Dialogue can make or break a novel. It’s important in all genres across all demographics. Each character needs to sound different, unique, so reader can recognise who’s speaking even without a dialogue tag, if possible. Key to that is dialect. Dialect is flavour when it comes to dialogue. Only characters with the same upbringing in the same region speak in the same way – and even then it might not be exact. The more diverse a cast of characters, the more unique their dialogue should be.
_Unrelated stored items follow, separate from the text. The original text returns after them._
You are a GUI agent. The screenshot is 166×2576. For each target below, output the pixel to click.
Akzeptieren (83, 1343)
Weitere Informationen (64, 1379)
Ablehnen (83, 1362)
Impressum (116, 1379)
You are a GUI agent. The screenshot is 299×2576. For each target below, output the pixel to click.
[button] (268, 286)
But, dialects or accents written phonetically are annoying. Your readers spends extra time skipping over the words trying to figure out what they say. Not what you want. (That counts for slang as well, which dates ridiculously fast. Best to keep this to a minimum.) Instead of focussing on the words, look at sentence structure (think Yoda) and particular phrases. For example, in English we’re familiar with the concept that your ears burn when someone gossips talks about you. I found out a few months ago that in Japan, your ears don’t burn – you sneeze.
Colouring your novel with small touches like this adds flavour and identity.
2) New languages
In one of the first stories I wrote (that petered out after chapter 5 and died a slow, pitiful death), I created a language. But instead of using careful research and plotting, I went with Chaos Theory: mashing my fingers onto the keyboard and selecting whatever fragment looked prettiest. It had no rhyme and no reason, and it worked fine – if all I wanted was a single word. String them into a sentence? HIDEOUSNESS. It made no sense. This is when I started to pay attention to grammar (and triggered the birth of my inner Grammar Nazi). Grammar matters (I know it now. To think of all those English lessons gone to waste…). Create the rules first, and stick to them. Readers will notice. (Sod’s Law they pick up on the one thing you don’t want them to.)
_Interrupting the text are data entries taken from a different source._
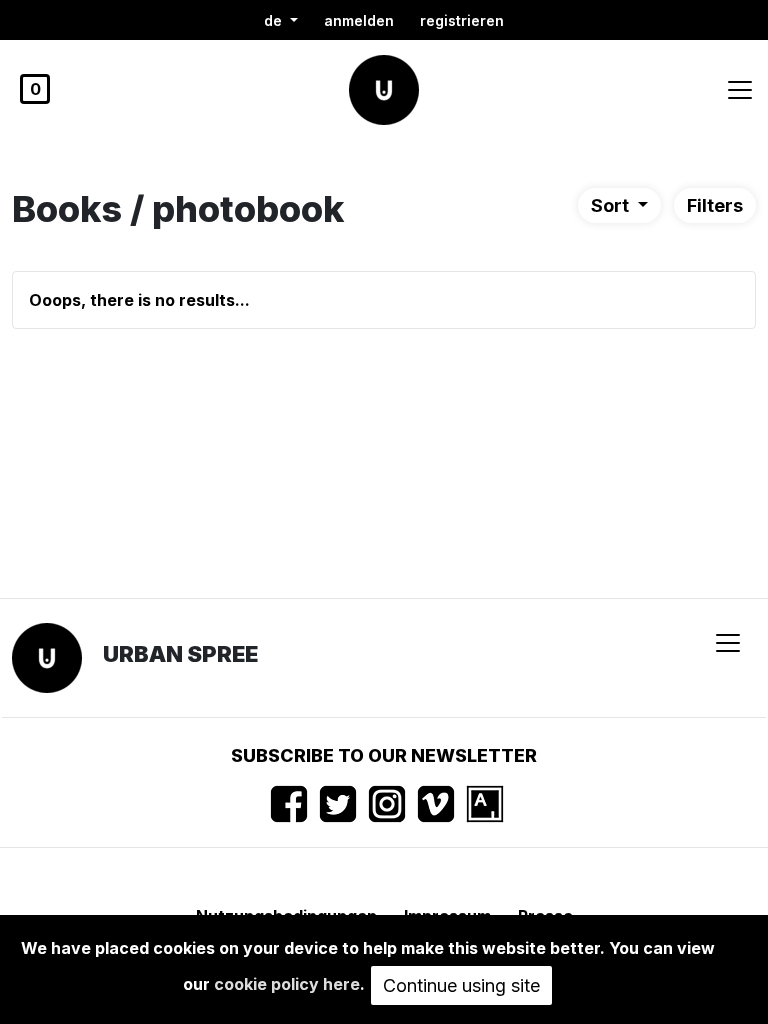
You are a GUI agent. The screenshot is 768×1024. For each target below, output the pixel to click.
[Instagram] (387, 804)
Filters (715, 205)
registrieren (462, 20)
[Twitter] (338, 804)
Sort (612, 205)
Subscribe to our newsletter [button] (384, 755)
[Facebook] (289, 804)
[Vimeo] (436, 804)
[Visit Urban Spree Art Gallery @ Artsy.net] (485, 804)
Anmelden (359, 20)
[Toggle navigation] (740, 90)
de (275, 20)
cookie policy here (287, 984)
The second thing to bear in mind? Languages don’t develop in isolation. They relate to, interact with and steal from each other.
English: a language that lurks in dark alleys, beats up other languages and rifles through their pockets for spare vocabulary – Unattributed/James D. Nicoll
Most modern European languages are descended from Indo-European (or Proto Indo-European) and have a common root. These divided into Italic, Germanic, Slavic etc. and then further down until we reached our modern day languages. Check out these pretty language trees for an idea of how they connect. Names, for example, have a common root according to the area/country. The dwarves’ names in The Hobbit all have a similar, two-syllable structure and are strongly linked to their parental names. The more links between them, the more realistic the language will seem.
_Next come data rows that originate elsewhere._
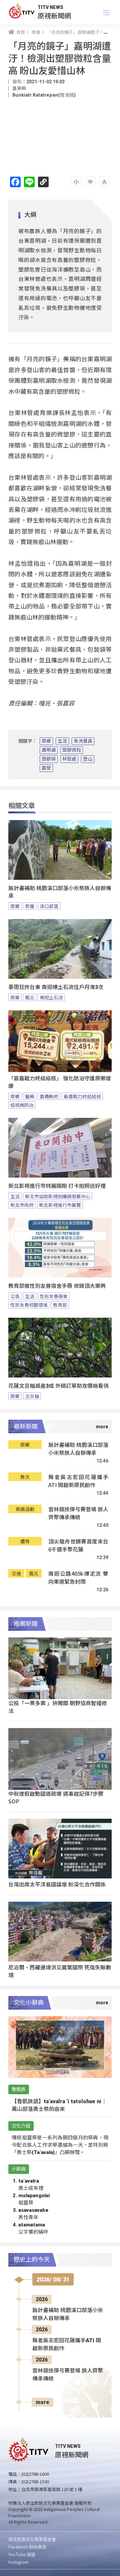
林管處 (69, 759)
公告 (15, 1296)
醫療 (29, 1096)
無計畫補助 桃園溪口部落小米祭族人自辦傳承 (59, 892)
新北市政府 (22, 1205)
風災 (29, 997)
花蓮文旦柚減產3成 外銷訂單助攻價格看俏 (58, 1386)
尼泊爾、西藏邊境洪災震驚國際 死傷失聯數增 (59, 1971)
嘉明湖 (49, 750)
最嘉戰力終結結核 (82, 1096)
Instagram (18, 2562)
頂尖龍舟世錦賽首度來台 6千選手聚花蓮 (78, 1545)
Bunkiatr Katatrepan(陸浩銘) (44, 95)
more (42, 2402)
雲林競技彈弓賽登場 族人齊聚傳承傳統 (78, 1513)
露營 (46, 768)
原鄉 (46, 741)
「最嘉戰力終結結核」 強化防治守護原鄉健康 (59, 1082)
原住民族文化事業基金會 (32, 2539)
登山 (87, 759)
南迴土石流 (51, 997)
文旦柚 (32, 1396)
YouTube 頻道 (21, 2554)
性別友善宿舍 (54, 1296)
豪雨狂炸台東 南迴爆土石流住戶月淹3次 (55, 987)
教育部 (60, 1304)
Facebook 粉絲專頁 (27, 2546)
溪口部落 (49, 906)
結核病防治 (22, 1105)
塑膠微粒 (71, 750)
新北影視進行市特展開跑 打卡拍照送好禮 (57, 1186)
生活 (62, 741)
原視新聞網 (54, 15)
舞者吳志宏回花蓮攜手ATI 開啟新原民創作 (78, 1481)
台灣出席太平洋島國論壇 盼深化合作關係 (57, 1884)
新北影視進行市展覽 (60, 1205)
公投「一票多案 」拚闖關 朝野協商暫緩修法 (57, 1706)
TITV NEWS (50, 7)
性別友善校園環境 (29, 1304)
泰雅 (29, 906)
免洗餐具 (83, 741)
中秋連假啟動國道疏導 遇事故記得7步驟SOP (55, 1797)
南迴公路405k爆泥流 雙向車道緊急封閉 (78, 1577)
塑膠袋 (49, 759)
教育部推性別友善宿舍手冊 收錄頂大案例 (57, 1286)
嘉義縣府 (49, 1096)
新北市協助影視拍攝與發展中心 (57, 1196)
The trickiest thing I find with language in novels is consistency. It’s difficult to ensure that, once a dialect or whatever is selected, it needs to be reflected continually by that character/people. A rewrite in a later draft specifically for language and dialect will pick this up. The greatest asset for language is research. Grammar, sentence structure and etymological links help to flesh out created languages, and a fresh turn on dialogue brings your characters to life.
What are some fun dialects that you’ve come across in novels?